What Imran Khan is not

Letter March 13, 2012
Mr Saroop Ijaz, for whatever reason has preferred viciousness over sober reasoning.

LAHORE: This is with reference to Saroop Ijaz’s article titled “The lies and triangulations of Imran Khan” (March 11). It is one thing to disagree with someone but quite another to use words like deceit, lies, mentally handicapped etc. There is a way to refute an argument, or indeed build one without being nasty but Mr Ijaz, for whatever reason has preferred viciousness over sober reasoning.

There are, in essence, two issues that bother the writer so much. One is Imran Khan’s vow to eradicate corruption and the second, what Mr Ijaz chooses to allege; his fondness for the Taliban. Let me try and elaborate a bit on both. The Pakistan Tehreek-i-Insaf and Imran Khan are indeed determined to finish corruption from the country and the vow is that ‘high level’ corruption will be finished in ‘90’ days not ‘19’ days. This confusion on the number of ‘days’ is misreporting by a section of the media and it was simply a mishearing of what Imran Khan said.
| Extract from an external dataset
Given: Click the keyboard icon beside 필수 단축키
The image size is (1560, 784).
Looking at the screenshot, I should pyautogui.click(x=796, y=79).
To start questioning his mental faculties on a misreport just shows what kind of hate filled mindset the writer has.

Secondly, on the question of Taliban: again, a section of the media has distorted Imran Khan’s message. A letter does not provide the space to elaborate in totality his point of view but simply put, he does not subscribe to the militant ideology of any of the radical organisations. His point of view is that, instead of carrying out a virtual genocide in the tribal areas through a military campaign, a peace process be initiated in which the local tribes take the responsibility of maintaining peace and isolating those, who when isolated would be nothing more than criminals. Once they have been marginalised they can be dealt with.
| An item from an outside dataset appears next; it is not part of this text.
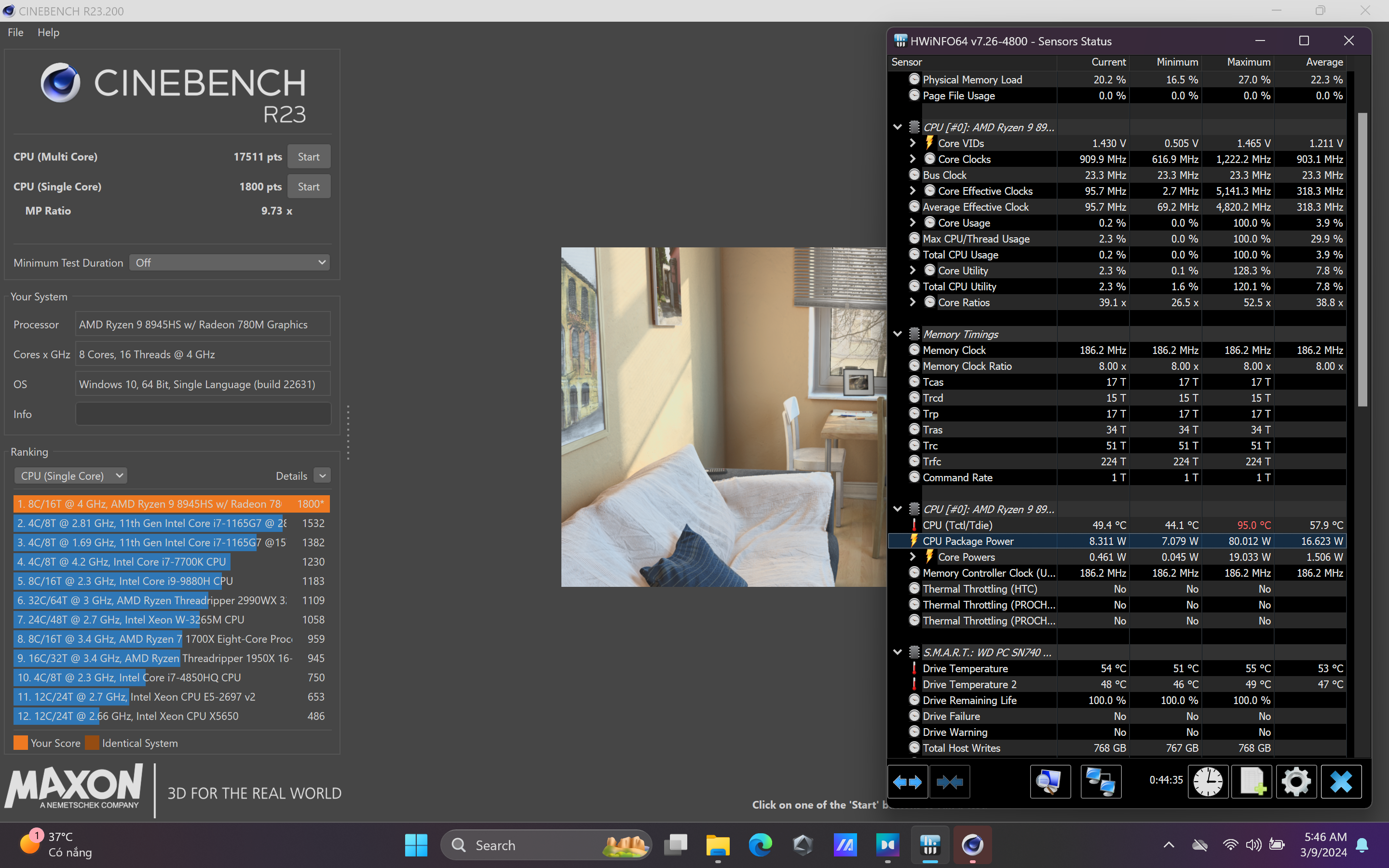1389x868 pixels.
Task: Click the Info input field
Action: coord(203,414)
People like Mr Ijaz are a rare variety of liberals found only in Pakistan who actually want military operations, bombings, strafing and killings on a large-scale. Imran does not believe this solves anything. Indeed, he feels it adds to militancy because of the inevitable collateral damage. He is a national leader who believes in bringing all the people together, whatever their ethnicity or ideology. This is the core reason why people like the writer himself are so anguished by his rise.

Shafqat Mahmood

Secretary Information

Pakistan Tehreek-e-Insaf

Published in The Express Tribune, March 14th, 2012.